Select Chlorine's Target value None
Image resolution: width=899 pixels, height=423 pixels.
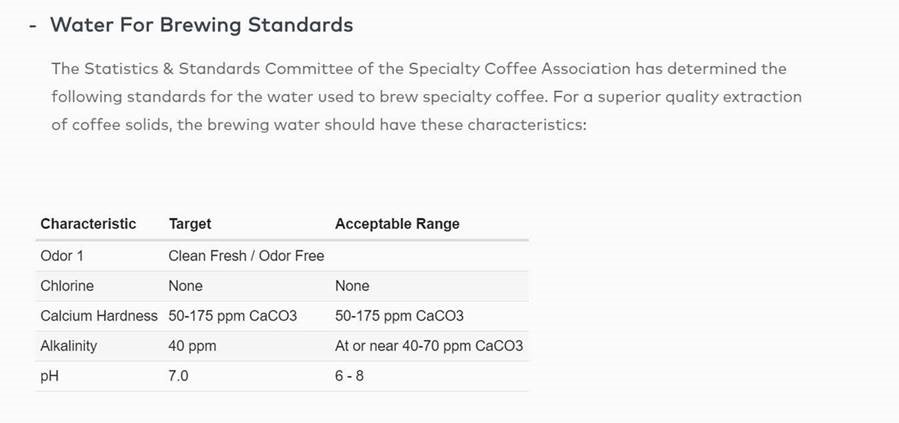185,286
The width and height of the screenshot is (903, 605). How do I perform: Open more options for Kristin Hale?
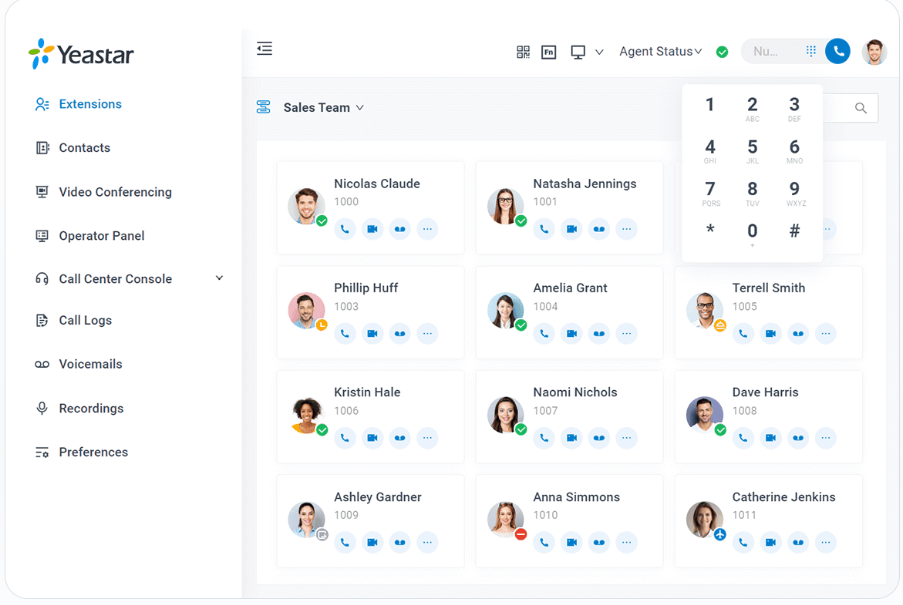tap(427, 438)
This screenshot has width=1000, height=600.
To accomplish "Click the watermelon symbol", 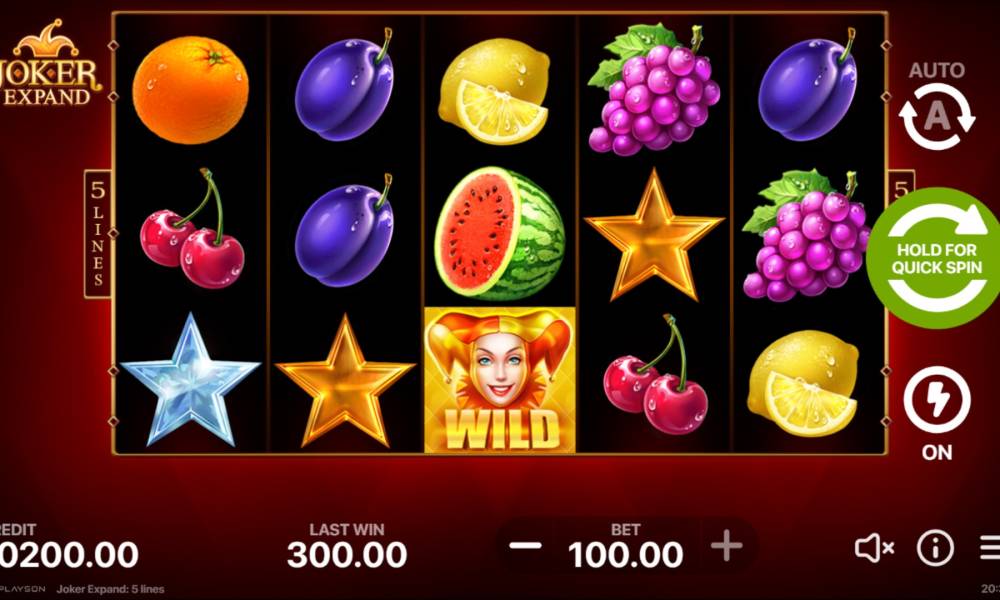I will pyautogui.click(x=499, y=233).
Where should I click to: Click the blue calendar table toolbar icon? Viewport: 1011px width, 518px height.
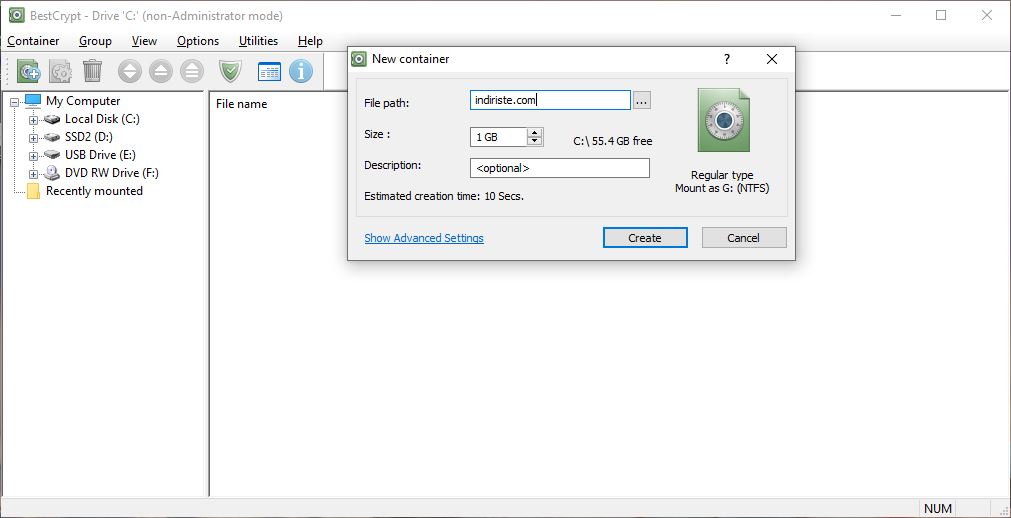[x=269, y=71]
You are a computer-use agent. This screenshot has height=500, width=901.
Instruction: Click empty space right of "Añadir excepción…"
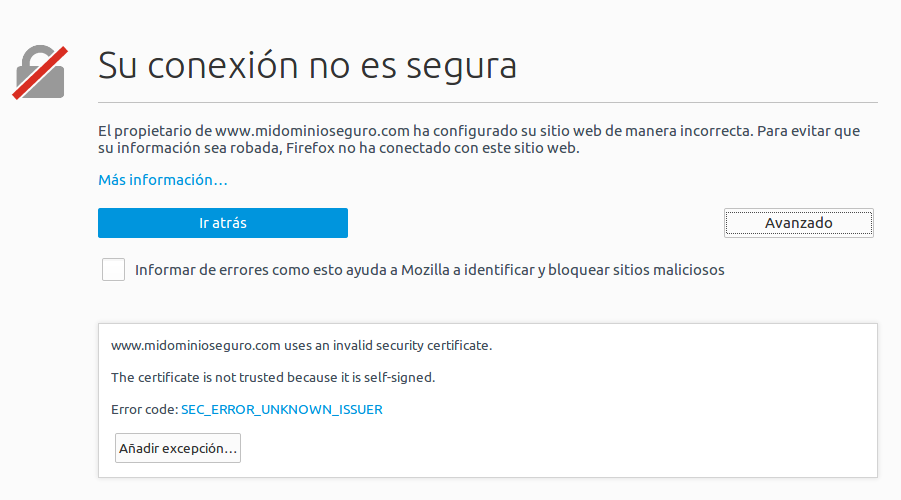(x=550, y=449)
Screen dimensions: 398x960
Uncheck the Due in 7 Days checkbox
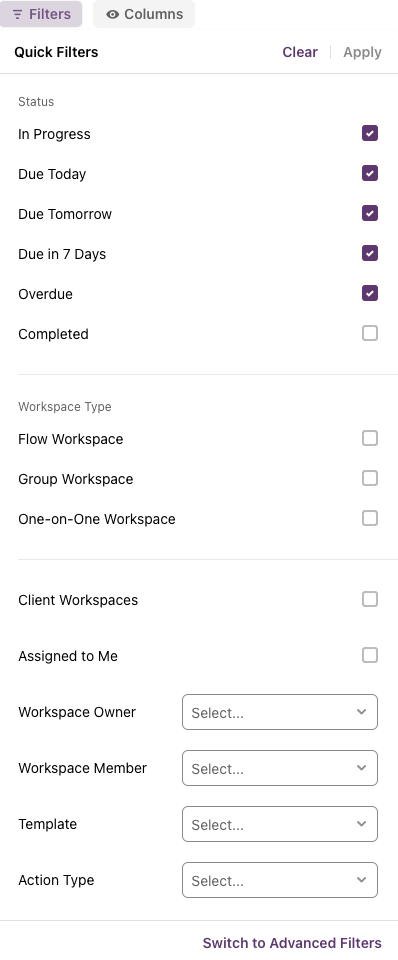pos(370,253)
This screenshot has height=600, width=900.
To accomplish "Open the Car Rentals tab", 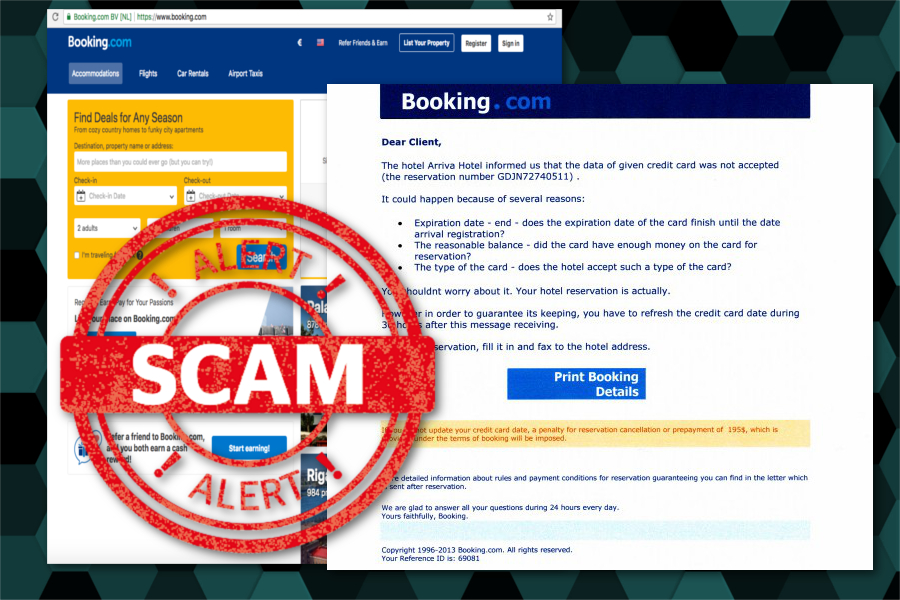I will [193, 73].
+===+
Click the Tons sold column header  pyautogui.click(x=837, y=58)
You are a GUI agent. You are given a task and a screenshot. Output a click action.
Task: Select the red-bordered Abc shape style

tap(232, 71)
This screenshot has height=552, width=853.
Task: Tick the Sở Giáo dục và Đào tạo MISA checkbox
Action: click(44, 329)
+===+
*Task instructions*.
Would you filter the records and copy out each line containing "agent"?

*Solution to this task*.
You are a computer-use agent. This screenshot has height=500, width=901.
You are a GUI agent. You are given a task and a screenshot. Output a click action.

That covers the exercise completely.